Iesabel admirava os pássaros além da janela. O sol já havia passado do zênite, e os tons da manhã foram de lilás azulado para laranja flamejante. Havia uma certa mácula no céu, nuvens escuras que anunciavam tempestade.

— Irei ao vilarejo — disse sobre os ombros. — Em três dias Leda fará doze anos.

— Hum. Como a maioria faz ao menos uma vez na vida — retorquiu a alcoviteira, indiferente. — Esteja aqui até uma hora antes do anoitecer para se banhar adequadamente. Os homens preferem mulheres lavadas com cheiro de noz e sabão do que mulheres sujas com cheiro de terra e suor.

— Estarei aqui.

Um peregrinho pousou no parapeito da janela. Pequeno e inofensivo como um dedo mindinho. Parecia interessado em agradecer ao afago dando-lhe carona.

— Arrume o quarto antes de sair — ordenou a senhora. — E não se esqueça de tomar o chá.

— Como deseja, Madame. Devo comprar algo para Leda em seu nome? — perguntou, dirigindo a ela o olhar.

Madame Idára franziu os lábios murchos e balançou a cabeça, gesto que fez a cabeleira balançar de forma a ameaçar despencar.

— Não vejo o porquê.
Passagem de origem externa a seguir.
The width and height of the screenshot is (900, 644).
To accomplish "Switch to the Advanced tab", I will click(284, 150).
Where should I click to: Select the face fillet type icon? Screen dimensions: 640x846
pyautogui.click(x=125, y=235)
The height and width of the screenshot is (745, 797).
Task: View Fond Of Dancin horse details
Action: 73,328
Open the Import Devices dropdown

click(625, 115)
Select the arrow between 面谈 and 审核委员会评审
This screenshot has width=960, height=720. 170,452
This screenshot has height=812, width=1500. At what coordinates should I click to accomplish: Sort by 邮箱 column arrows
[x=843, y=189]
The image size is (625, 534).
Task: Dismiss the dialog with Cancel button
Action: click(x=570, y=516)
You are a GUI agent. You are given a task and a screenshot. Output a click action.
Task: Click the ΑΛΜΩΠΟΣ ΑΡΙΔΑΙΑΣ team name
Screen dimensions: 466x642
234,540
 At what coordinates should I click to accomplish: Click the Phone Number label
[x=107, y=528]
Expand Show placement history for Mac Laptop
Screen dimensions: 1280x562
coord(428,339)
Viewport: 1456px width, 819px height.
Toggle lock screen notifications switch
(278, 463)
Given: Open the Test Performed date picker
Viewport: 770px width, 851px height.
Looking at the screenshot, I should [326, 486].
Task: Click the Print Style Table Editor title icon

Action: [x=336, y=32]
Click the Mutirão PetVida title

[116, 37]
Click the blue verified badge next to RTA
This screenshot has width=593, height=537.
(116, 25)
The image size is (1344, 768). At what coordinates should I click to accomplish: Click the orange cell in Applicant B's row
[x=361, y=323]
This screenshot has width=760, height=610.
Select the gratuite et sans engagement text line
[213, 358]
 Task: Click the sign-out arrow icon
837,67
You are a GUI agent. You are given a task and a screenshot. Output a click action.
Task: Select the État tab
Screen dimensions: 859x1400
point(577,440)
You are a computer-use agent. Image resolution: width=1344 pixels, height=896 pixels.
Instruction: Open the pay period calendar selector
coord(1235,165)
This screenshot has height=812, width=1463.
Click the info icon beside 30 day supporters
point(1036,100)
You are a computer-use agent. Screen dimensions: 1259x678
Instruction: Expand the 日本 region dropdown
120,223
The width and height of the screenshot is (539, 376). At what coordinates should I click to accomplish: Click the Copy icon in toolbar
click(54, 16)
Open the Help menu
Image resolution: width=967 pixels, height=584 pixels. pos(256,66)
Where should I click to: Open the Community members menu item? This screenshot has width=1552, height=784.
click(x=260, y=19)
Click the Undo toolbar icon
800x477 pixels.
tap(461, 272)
Gaste a sua parte como desejar, mas não espere um vintém da minha — ela devolveu ao prato meia dúzia de moedas de cobre. — Faça como combinado!

Iesabel anuiu.

— Farei, Madame.

— Bom, bom mesmo.

A alcoviteira lhe virou as costas e saiu do quarto, batendo a porta.

Iesabel tinha para si todo o dia, e tudo em que conseguia pensar era em deixar aquele quarto e aquela casa maculada, nem que fosse por algumas horas.

Havia a menção de uma tempestade vindoura, mas nada e nem ninguém a manteria dentro daquelas paredes.

Vestiu-se como uma simplória, para não atrair grandes atenções, e marchou para o vilarejo enquanto o sol pincelava o horizonte e a provável tempestade não passava de uma ameaça.

Sentia-se exausta, mas assim como sucede aos sonhos e desejos, o sono teria que aguardar. Além de que, a confortável cama onde se labuta, é tão desejável para repousar-se quanto uma pira de fogo.